_Text segment_

━━━

The Director-General, NAFDAC Prof. Mojisola Christianah Adeyeye has revealed that a total of 68 Nigerian exports products have been rejected by European countries due to their poor quality and proper documentation.

She made the disclosure while briefing journalists on Tuesday on the agency’s proactive efforts to checkmate exporting commodities and ensure that they meet international standards.

The DG said “after a scheduled side event with the UK Food Standard Agency (FSA) during the recently concluded workshop on Nigeria-UK Enhanced Trade & Investment Partnership (ETIP) held in London. The meeting was hosted under the UK-Developing Country Trading Scheme (UK-DCTS) with the Nigerian delegation led by Federal Ministry of Industry, Trade, and Investment (FMITI) on the unabated incidences of reject of Nigerian food products exported to the United Kingdom, non-notifications on such rejects and non-engagement of NAFDAC on the matter and the need for mutual recognition of electronic certification of both government agencies of export certification, among others.”

Prof. Adeyeye said, “this is another step-in addition to other steps already taken toward changing the status and narrative of Nigerian food products in the international market. Bringing into focus the export oversight functions of the agency by the establishment of office of Trade & International Relations in her office about two years ago.

━━━

_Available data_
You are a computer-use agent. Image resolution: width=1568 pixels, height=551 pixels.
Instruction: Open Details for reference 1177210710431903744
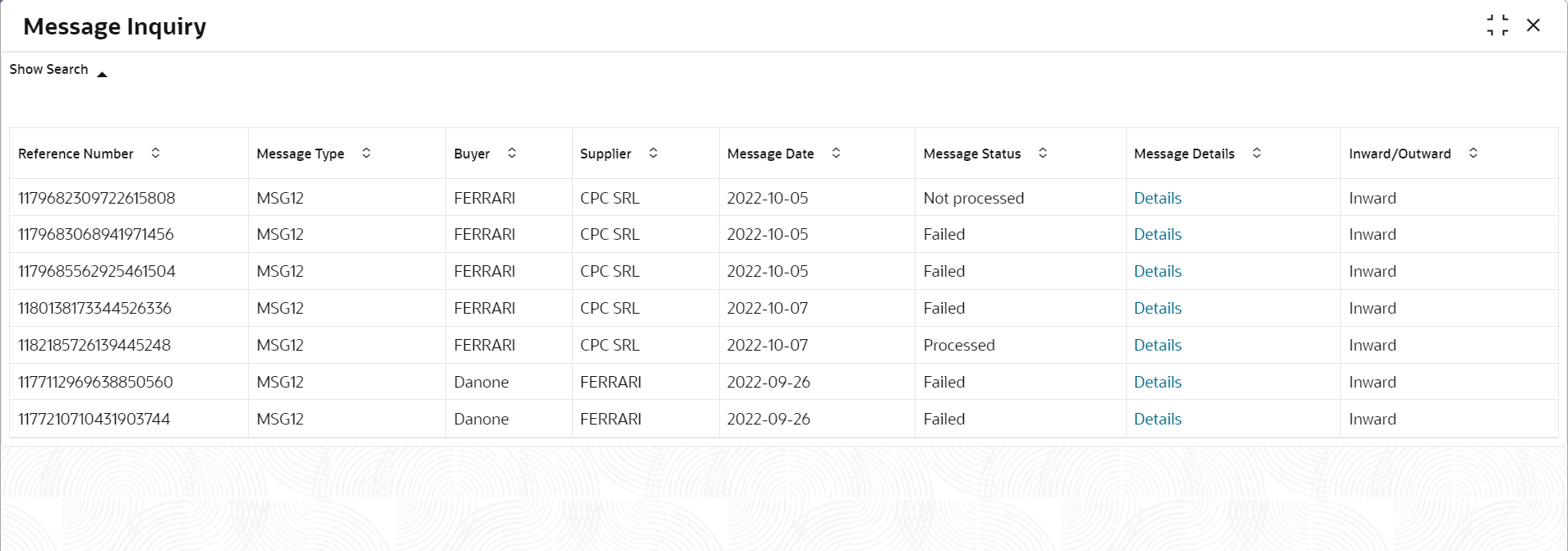[1157, 419]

━━━

_To do_
In the NAFDAC excerpt, list every name that is immediately followed by an abbreviation in parentheses, giving each name together with its abbreviation.

_Response to this exercise_
- UK Food Standard Agency (FSA)
- Nigeria-UK Enhanced Trade & Investment Partnership (ETIP)
- UK-Developing Country Trading Scheme (UK-DCTS)
- Federal Ministry of Industry, Trade, and Investment (FMITI)